I have never heard anyone
else equate perfect holiness as being the mark of the high calling
of God. Usually ‘high calling' would be some final and
ultimate expression of ministry in the bringing of the Word, but in
Spurgeon's view, which we need to soberly consider, the issue
of high calling is the issue of holiness. ‘Perfect holiness'
sounds like a redundancy; if it is not perfect it is not holy. If
there is any imperfection, holiness is invalidated. That is just
the nature of it. To be holy implies something perfect, and that
is why it is a struggle to obtain this completion, this perfection.
Spurgeon continues:
See, here is joy!
Thou shalt wear holiday robes, such as men put on at wedding feasts;
thou shalt be clothed with gladness, and be made bright with rejoicing.
Painful struggles shall end in peace of conscience and joy in the
Lord.
Do you notice the adjectives
he uses: joy, gladness, bright with rejoicing, peace of conscience
and joy in the Lord? I wonder if he was even conscious of what he
was composing, but he touched on all the inexorable signs of holiness,
namely, joy, perfect peace of conscience, rejoicing and gladness of
heart. In other words, something accompanies this condition of heart
when it is finally attested and attained in the life of a believer.
Let's take joy.
The attempt charismatically to obtain joy through feigned and manipulative
means is the cheap effort to obtain what can only be obtained through
holiness. When your mind, your heart, your thoughts, your dispositions
and your motives are righteous, you have come to a certain place by
the sanctifying work of God where the joy and the peace of the Lord
set in. It is a remarkable state of being, and this is what I believe
Spurgeon is getting at here. This is not euphoric writing or Spurgeon
taking his literary liberties; he is one of a smaller company of souls
who have known this and who can therefore write out of the reality
of his own life.
Maybe he had the advantage
of being saved at the age of fifteen. He did not have to overcome
years of dissolute living, in sex and drugs and alcohol; he came virtually
as an unblemished young man, and yet, he was still convicted deeply
of sin. His whole Christian life had brought him to a place where
he could make a statement like that. He is making a case for the
issue of the high calling of God in Christ Jesus as being the issue
of perfect holiness. For when it will come, here will be the signs:
He says here is joy.
Something happens when there is the joy of the Lord. You have overcome
and come to a place of union with the Lord Himself where you can be
‘clothed with gladness.' None of those nagging things that
cloud our joy or rob our gladness will be there to function. They
will have been taken care of in the process of the struggle of overcoming.
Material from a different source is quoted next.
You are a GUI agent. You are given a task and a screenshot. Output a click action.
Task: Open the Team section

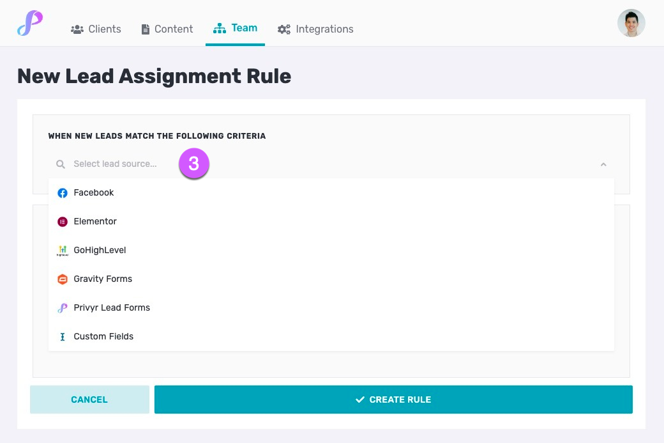pyautogui.click(x=235, y=28)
The mind battles, the questionable motives, the evidences that we
are not in the right place will be gone. We will be able to say,
in some measure, with Jesus, "The prince of this world has come
but he finds nothing in me." There is nothing that he can single
out, a habit, a disposition of heart or mind or spirit that is critical,
or jealous or envious or fretful or anxious. When we attain to that,
there is a joy, a tremendous peace and a gladness, and we shall be
made bright with rejoicing.
He speaks of vessels of
brightness - a continual brightness where there is no sullenness or
moodiness. ‘...and be made bright with rejoicing. Painful
struggles shall end...' because the purpose of the painful
struggle was your sanctification. The struggle is between the flesh
and Spirit, but the contest is now over, the Spirit has prevailed,
the Lord has given you a white garment. ‘The painful struggle
shall end in peace of conscience.' Paul speaks of having a conscience
undefiled before God and before men. When you've covered both
those bases, there is no other base to consider. If your conscience
is clear and free between men and God, there is no issue with God
and no issue with men; you are walking with impeccable righteousness.
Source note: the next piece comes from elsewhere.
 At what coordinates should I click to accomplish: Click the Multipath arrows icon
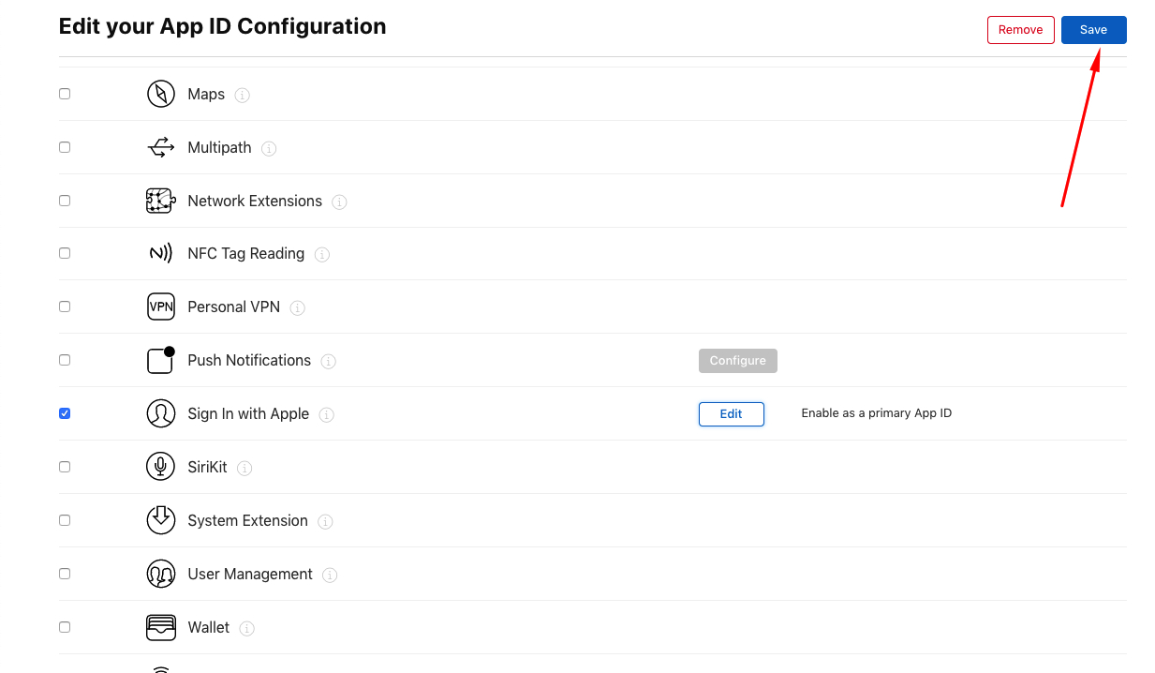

Then the struggle has ended. And there WILL be a struggle until you
come to that end, but only if you are serious about this. If you
are not serious about this, and in fact, you find it normative to
be moody and sullen, or live on the periphery of Christian life as
an inactive participant, then there will be no struggle for you.
It is only a struggle for those who want a garment, who want to be
at the wedding. They want to be a privileged guest; they want to
enjoy a conscience free and clear from all blemishes and from inward
conflict of motive and from all self-seeking. They have walked this
out with God; they have fought this out; the Lord has allowed the
enemy to play upon the flesh, but they are fighting that problem through;
they are not making their peace with it; they are not compromising
and learning to live with it; they are fighting the good fight because
they are concerned to attain to that place in the Lord of triumphant
victory; they are willing for the pain of the struggle. But it ends
in peace of conscience and the joy of the Lord. Can you imagine a
church like that? Imagine its witness both to the Jewish community
and to the Greek. Just the presence of such a people will be validated
by the brightness out of which the testimony comes.
See, here is victory!
Thou shalt have thy triumph. Palm, and crown, and white robes shall
be thy recompense; thou shalt be treated as a conqueror, and owned
as such by the Lord Himself. See, here is priestly array! Thou shalt
stand before the Lord in such raiment as the sons of Aaron wore; thou
shalt offer the sacrifices of thanksgiving and draw near unto the
Lord with incense of praise.
I think it came up once
in the class that the Levites are okay for the outer court. They
can toss the sacrifice and hack the animals and deal with the public.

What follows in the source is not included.